In terms of the number of language systems that pronounce the syllable one way or another, I agree, it is the outlier. At the same time, you can't ignore it because it's being used by a sizeable number of people.

"The reason I said that I don't care about it is because you seem to be very concerned with how they spell it out and use it. But actually, if it's not 100%, it's still CLOSER to the English pronunciation of 'fun'. It's like another Chinese name, Yu. I remember people were saying 'It's not 'You' even though it looks like it. It has a deeper sound at the end.'"
Anything that contains an ü in its Pinyin isn't that obvious to non-Sinophones.* That I understand. The reason why I'm insisting so vehemently is because, when you say "it's pronounced as / like [...]", people take that to be the standard; in this case, what you first proposed isn't a standard pronunciation in Chinese. It would be better to differentiate original-language pronunciations from pronunciations found in societies where said original languages aren't spoken (as main languages, whether official or national). I honestly hope we're clear on that. That's been my main thrust, always.
* "A deeper sound"? Interesting perception. It merits an investigation.

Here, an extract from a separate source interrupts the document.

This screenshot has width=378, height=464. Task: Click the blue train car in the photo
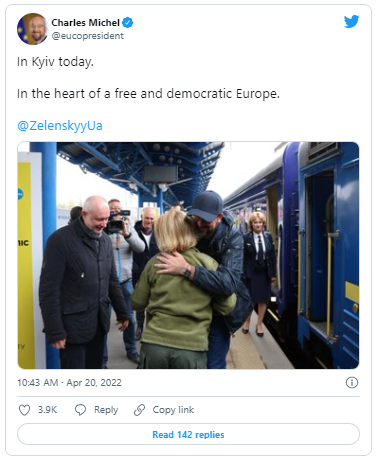tap(320, 253)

"My parents don't care about it much either, because it wasn't widely used when they were growing up. Nowadays things are different."
Your folks didn't care much about the Pinyin because they didn't grow up with it. That is fine. But it now is something that's used by a large chunk of the world's population. (Thank you for acknowledging that.)
Please also note that this site is available on the Internet, which is international by definition. Given that it's one of the best name sites that exist out there, it's pretty authoritative. So, as much as possible, it shouldn't contain mistakes.
"In SEA no one used Pinyin to romanise", yes, because the sinograms were adopted by the Southeast Asian countries, with pronunciations / phonetic evolutions proper to those societies. I don't expect them to give up their languages entirely.

"I can't tell if you're being sarcastic or not."
... I don't have that intention. Which of my remarks did you take as sarcasm-tinged ones?

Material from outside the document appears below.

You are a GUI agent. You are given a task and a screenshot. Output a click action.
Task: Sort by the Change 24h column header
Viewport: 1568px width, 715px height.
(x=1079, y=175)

"It is the same meaning. It is usually used as a male name which means 'handsome'."
Yes, in general (we already have an exception on the name's main entry). The same goes with the example of the two "Jean"s. I'm not sure if you understood me correctly on that one.

"I'm not saying that's bad, I agree it's not a good thing since you can't easily write Chinese on electronics, but they just didn't. They knew their characters."
I'm not sure what your last point's about. Could you clarify or elaborate, please? I know you were talking about your parents...
-- seraphine_eternal  5/25/2012
@EstherTester I'm not really sure what's the argument between you and @seraphine_eternal but I'm pretty sure you need to learn PINYIN to understand how Chinese pronunciation works. I'm Chinese, been learning Chinese since young so I suppose if you really wish to clarify the correct pronunciation for some words, I can always help.

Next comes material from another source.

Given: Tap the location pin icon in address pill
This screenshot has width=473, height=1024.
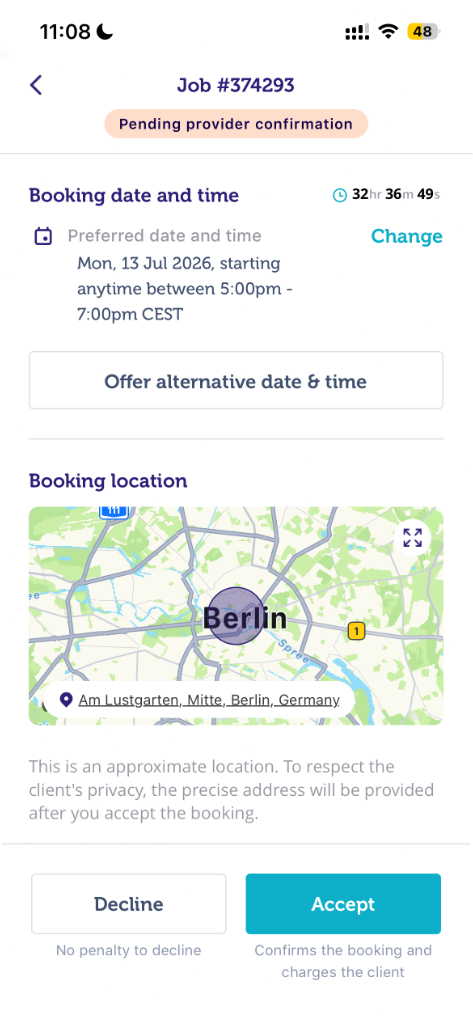Looking at the screenshot, I should click(x=65, y=700).
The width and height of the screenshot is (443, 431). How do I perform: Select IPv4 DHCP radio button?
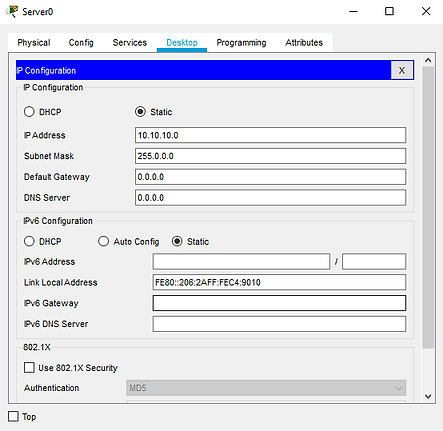point(29,112)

Jun, in Chinese, is not pronounced as 'Fun' with a 'J'. Well we all know 'Fun' sounds like 'Farn' without the 'R', but Jun is not 'Jarn' without the 'R'.

Confused? Okay, Jun is not pronounced as 'Joon' in Chinese. I know it has varying pronunciations in other languages like Japanese and Korean, but I'm 100% sure there is not a single word in Chinese that sounds like 'Joon'.

Fun sounds like 'Fan' in Chinese, which is commonly known as Rice. Jun however, sounds more like Jün in PINYIN, with the two dots above the 'u'. If you're not sure about PINYIN, the closest word I can think of in English that sounds like Jun is Jean. It's really complicated because English and Chinese pronunciations are very very different.

I can assure you that Jun is not pronounced as 'Joon'! :)
-- Aere  6/10/2014
Someone actually made another page to distinguish the other unfortunate pronunciation. Well, at least there was progress.
-- EstherTester  1/1/2013
Jun is one of the superheroes from the anime Science Ninja Team Gatchaman. She is the only female member of the team.
-- Buneary  6/6/2013
My cute little brother is named that!
I also recommend it because it is easy to say or pronounce.